▼▼▼
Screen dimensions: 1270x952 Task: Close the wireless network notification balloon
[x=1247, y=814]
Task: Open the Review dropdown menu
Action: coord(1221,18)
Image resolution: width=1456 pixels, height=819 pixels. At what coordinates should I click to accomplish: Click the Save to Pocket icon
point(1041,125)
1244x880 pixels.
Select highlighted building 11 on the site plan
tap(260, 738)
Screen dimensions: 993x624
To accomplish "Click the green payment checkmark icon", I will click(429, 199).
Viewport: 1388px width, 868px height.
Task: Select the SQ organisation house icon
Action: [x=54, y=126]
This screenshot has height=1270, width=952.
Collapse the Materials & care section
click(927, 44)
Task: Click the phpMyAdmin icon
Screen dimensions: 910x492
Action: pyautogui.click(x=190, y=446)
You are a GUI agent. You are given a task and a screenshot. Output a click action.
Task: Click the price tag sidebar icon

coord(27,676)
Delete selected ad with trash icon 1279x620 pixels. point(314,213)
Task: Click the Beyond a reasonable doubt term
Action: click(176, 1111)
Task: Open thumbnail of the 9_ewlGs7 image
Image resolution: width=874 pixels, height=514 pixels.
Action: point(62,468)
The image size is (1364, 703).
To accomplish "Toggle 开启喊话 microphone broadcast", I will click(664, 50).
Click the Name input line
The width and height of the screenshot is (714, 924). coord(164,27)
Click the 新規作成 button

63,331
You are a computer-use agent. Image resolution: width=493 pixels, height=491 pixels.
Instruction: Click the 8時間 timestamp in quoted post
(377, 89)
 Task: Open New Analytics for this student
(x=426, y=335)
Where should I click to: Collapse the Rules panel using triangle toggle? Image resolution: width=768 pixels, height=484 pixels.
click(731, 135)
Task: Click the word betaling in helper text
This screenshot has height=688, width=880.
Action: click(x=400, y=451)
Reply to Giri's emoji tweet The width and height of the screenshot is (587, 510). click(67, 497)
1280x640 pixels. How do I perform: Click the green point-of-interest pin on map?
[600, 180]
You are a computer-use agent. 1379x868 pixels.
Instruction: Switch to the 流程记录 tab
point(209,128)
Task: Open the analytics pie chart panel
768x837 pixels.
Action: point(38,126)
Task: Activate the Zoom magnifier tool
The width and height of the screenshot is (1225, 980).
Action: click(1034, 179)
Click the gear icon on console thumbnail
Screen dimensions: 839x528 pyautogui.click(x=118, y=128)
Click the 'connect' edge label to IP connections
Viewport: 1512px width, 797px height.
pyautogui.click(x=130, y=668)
▲▲▲
What to do
Show every line in the listing above that carries the word "agent".

Solution to this problem
You are a GUI agent. You are given a task and a screenshot. Output a click action.
You are a computer-use agent. Image resolution: width=493 pixels, height=491 pixels.
You are a computer-use agent. 1379x868 pixels.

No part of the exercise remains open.